YOUR INSTRUCTIONS
Output exactly what appears from the line containing "You are a computer-use" to the end of the data below, and nothing more.

[Saved data entries]
=====
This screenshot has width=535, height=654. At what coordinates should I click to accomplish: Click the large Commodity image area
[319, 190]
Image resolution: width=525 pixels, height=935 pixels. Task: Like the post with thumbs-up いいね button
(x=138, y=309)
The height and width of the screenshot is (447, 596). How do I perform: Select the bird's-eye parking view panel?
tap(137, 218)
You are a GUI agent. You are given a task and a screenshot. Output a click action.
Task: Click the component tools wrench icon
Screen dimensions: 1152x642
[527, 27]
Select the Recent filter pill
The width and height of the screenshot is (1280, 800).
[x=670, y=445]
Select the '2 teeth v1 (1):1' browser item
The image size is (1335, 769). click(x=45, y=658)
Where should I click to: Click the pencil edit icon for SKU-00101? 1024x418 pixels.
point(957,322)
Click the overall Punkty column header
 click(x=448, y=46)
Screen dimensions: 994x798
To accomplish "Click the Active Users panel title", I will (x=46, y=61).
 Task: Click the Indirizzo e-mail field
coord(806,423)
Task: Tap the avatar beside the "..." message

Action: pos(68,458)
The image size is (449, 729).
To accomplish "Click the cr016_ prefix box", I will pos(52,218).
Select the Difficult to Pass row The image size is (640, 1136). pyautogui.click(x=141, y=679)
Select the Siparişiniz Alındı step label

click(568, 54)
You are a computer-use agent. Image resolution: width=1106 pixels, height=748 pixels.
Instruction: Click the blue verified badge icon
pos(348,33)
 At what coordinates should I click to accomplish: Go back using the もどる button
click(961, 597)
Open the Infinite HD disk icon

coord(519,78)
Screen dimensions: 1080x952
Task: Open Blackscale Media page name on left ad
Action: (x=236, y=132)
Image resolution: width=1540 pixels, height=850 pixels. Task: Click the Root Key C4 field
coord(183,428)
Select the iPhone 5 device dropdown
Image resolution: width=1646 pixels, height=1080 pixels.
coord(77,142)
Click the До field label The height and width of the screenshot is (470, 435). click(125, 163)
=====
SOLUTION FOR THIS EXERCISE
You are a computer-use agent. Image resolution: width=1106 pixels, height=748 pixels.
Instruction: Click the blue verified badge icon
pos(348,33)
 At what coordinates should I click to accomplish: Go back using the もどる button
click(961, 597)
Open the Infinite HD disk icon

coord(519,78)
Screen dimensions: 1080x952
Task: Open Blackscale Media page name on left ad
Action: (x=236, y=132)
Image resolution: width=1540 pixels, height=850 pixels. Task: Click the Root Key C4 field
coord(183,428)
Select the iPhone 5 device dropdown
Image resolution: width=1646 pixels, height=1080 pixels.
coord(77,142)
Click the До field label The height and width of the screenshot is (470, 435). click(125, 163)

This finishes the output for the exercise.